Opinión: OPIN-03
Al margen de la crónica
Hijos del rigor

El sábado 27 de septiembre varias plazas de la ciudad cobraron vida. Es que ese día alrededor de 500 voluntarios se dividieron en 20 espacios públicos y diferentes avenidas con la única intención de plantar 40.000 flores y darle color a lugares donde sólo predominaba el verde del pasto o el marrón de la tierra.

La iniciativa fue de la Municipalidad y contó con la colaboración de los miembros de la iglesia mormona. Pero concluida la tarea de embellecer y alegrar espacios públicos que lo necesitaban era sabido que todos los ciudadanos iban a tener que colaborar y ser "amigos de la plaza". Bajo esa figura, el municipio requirió a los vecinos que respeten lo plantado y que lo cuiden frente a quienes observaran cometer actos de violencia o hurtos.

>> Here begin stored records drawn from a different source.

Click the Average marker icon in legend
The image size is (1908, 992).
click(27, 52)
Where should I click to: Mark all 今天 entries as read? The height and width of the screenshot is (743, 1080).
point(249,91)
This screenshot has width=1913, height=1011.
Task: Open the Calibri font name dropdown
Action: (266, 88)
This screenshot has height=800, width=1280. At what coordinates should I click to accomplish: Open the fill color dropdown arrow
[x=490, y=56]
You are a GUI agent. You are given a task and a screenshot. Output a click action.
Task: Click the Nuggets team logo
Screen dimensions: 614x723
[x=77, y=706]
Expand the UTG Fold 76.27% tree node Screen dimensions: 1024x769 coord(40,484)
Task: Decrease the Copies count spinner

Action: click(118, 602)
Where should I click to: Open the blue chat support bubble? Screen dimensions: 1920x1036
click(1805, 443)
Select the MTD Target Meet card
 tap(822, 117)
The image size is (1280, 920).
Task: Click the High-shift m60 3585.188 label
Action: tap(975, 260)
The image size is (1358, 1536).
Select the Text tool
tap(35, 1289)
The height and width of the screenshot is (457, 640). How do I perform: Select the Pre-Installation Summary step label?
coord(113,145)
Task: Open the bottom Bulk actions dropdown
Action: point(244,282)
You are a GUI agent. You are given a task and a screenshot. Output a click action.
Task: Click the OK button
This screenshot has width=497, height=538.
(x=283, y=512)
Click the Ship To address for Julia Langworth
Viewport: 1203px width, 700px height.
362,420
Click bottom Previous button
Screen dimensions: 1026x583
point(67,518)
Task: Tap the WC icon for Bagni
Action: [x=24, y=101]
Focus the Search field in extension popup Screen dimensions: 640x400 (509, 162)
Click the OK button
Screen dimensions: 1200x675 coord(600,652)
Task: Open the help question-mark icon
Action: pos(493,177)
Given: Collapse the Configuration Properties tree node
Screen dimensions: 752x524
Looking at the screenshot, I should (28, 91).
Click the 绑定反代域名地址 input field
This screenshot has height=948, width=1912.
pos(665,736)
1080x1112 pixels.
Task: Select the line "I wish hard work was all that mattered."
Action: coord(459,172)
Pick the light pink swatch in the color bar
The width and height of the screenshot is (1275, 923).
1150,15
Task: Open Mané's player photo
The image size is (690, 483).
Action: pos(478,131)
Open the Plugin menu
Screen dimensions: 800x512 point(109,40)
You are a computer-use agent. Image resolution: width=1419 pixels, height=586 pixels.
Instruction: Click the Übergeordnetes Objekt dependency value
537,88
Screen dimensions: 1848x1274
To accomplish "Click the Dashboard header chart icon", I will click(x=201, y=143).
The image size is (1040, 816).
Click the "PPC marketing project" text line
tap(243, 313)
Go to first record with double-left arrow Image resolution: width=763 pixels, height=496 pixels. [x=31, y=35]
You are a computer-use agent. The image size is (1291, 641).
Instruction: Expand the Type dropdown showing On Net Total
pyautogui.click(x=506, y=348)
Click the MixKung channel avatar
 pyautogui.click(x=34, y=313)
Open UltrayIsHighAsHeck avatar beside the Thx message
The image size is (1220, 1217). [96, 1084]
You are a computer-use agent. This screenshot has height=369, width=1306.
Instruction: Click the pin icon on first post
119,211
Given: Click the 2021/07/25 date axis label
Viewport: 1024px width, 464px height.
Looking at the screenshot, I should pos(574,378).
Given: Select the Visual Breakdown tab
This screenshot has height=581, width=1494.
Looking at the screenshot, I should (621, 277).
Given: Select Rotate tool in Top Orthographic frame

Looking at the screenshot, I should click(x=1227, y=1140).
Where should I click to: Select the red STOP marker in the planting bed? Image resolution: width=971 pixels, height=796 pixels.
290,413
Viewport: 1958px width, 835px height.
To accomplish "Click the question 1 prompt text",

A una semana de que 40.000 plantines de petunias, claveles chinos, margaritas y conejitos, entre otras especies, fueran incorporados en plazas y avenidas de la ciudad es importante remarcar que en varios de estos lugares siguen estando como el primer día que fueron plantados y hasta más lindos por el riego que realiza a diario personal de la Municipalidad y también vecinos que ayudan voluntariamente en esa tarea. Sin embargo, en una ciudad donde abundan las inconductas ciudadanas era de esperar que no en todos los espacios públicos embellecidos ocurriera lo mismo. Tal es el caso del Parque Juan de Garay, donde los plantines no tardaron ni un día en desaparecer.

Las plazas y paseos de la ciudad fueron cuestiones postergadas durante años y permanentes motivos de reclamos por parte de los vecinos a fines de que las autoridades de turno se dignaran a recuperarlos. Pero, evidentemente, el santafesino sigue siendo hijo del rigor puesto que no se puede explicar que, frente a la iniciativa de la Municipalidad de plantar plantines en diferentes puntos de la ciudad, en algunos lugares, los menos transitados, se los hayan robado. Resta decir que cuando los espacios públicos vuelvan a verse en malas condiciones y deteriorados no habrá que quejarse porque frente a trabajos tendientes a embellecerlos hubo ciudadanos indiferentes que, obviamente, perjudicaron al resto.